TÜRKİYE SAĞLIK ENSTİTÜLERİ BAŞKANI ÜMİT KERVAN - Hasta güvenliğinde daha sonra eğer arzu ederseniz verebilirim hangi eksiklikler olduğuyla ilgili çünkü onlar tutanaklarla tutulmuş durumda. Görüntülemeyle ilgili bir şey var, bir de acil servisle ilgili bir süreç var gidilen yerlerde. Yani bir tane kriterin bile eksik olması bizim için o akreditasyon belgesinin askıya alınması için bir gerekçe oluyor.

KAYIHAN PALA (Bursa) - Yani yenidoğanla ilgili bir sorun görülmemiş diye anlıyorum, doğru mu?

TÜRKİYE SAĞLIK ENSTİTÜLERİ BAŞKANI ÜMİT KERVAN - Efendim, o süreçler içinde, bizim kriterlerimizin içinde -biz hastanelerde has kriterlerimiz doğrultusunda gidiyoruz- o kriter var mıdır, yok mudur kısmına tutanaklardan bakmamız gerekiyor.

KAYIHAN PALA (Bursa) - Bir soru daha eklemiş olayım: Yani şimdi, biliyorsunuz, bu akreditasyon süreçlerinin en zorlu yanlarından biri personel sayısının tutturulmasına ilişkindir. Bizim de hem iddianamede hem bugüne kadar izlemlerimizde bu hastanelerde aslında personel sayısının az, yetkin olmayan kişilerin çalıştığı ve aslında çalışmayan kişilerin sanki çalışıyormuş gibi gösterildiği iddialarımız var. Sizin acaba bu süreçte böyle bir saptamanız oldu mu bu hastaneye ilişkin? Çünkü yoğun bakım uzmanı, pediatrist, yeterince hemşire, bütün bunlar sağlanmış mı görünüyor yani?

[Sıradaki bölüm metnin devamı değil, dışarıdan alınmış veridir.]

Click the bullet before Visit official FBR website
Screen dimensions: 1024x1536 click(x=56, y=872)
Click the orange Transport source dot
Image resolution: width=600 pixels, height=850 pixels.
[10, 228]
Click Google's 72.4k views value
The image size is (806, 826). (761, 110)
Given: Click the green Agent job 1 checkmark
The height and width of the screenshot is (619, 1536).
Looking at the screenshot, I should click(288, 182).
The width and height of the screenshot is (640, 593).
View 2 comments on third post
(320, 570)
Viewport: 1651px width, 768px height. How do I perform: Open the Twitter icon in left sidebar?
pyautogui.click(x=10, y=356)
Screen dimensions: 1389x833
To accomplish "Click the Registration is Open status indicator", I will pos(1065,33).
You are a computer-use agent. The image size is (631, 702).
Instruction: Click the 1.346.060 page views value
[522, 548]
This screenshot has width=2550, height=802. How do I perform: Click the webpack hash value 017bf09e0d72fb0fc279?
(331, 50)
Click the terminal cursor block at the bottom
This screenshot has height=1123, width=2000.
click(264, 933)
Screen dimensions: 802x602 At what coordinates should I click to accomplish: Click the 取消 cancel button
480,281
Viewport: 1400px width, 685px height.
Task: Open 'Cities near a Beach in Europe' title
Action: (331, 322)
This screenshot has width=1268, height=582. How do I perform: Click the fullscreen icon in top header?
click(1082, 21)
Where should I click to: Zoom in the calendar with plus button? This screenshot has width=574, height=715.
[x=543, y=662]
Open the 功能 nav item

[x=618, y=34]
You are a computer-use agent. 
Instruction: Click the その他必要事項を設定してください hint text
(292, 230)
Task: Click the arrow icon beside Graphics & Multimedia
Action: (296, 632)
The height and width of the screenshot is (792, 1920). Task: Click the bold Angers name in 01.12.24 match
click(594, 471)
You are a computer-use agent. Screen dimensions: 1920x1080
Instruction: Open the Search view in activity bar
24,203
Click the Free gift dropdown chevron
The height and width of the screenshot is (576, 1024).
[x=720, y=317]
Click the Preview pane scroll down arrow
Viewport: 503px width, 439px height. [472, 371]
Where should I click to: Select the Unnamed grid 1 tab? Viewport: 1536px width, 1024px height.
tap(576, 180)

TÜRKİYE SAĞLIK ENSTİTÜLERİ BAŞKANI ÜMİT KERVAN - Bizim kriterlerimizde dediğiniz kelimelerin aynısı var mıdır? Bunlar tek tek yazılı değil efendim, biz hastanelerde yani akreditasyon sürecinde dünyada da yani JCI'da da bugün yaptığımız akreditasyonda da aynı kriterler neyse biz de o kriterlere bakıyoruz, yine tekrar etmek isterim. Biz hastaneleri - o kriterler için tek tek bir birimin, her birimin, her işleyişiyle ilgili- genel hizmet alımında da bütün anlamında değerlendiriyoruz.

KAYIHAN PALA (Bursa) - Ama bakın, soruyu daha netleştireyim: Örneğin, JCI kriterlerinden bir tanesi yoğun bakımlardaki hemşire sayısıdır; yatak başına ve JCI kriterleri o kadar serttir ki yoğun bakımda 2 yataktan fazlasına 1 hemşire gösterdiğiniz zaman JCI sizi akredite etmez, eş yetkilendirme süreci yaşanmaz. Dolayısıyla, en azından bunların herhâlde sizin tarafınızdan kayıt altına alındığını tahmin ediyorum.

TÜRKİYE SAĞLIK ENSTİTÜLERİ BAŞKANI ÜMİT KERVAN - O başlık insan kaynağı oluyor efendim. O, insan kaynağı tarafında bir eksiklik görülmemiş.

KAYIHAN PALA (Bursa) - Peki, teşekkürler.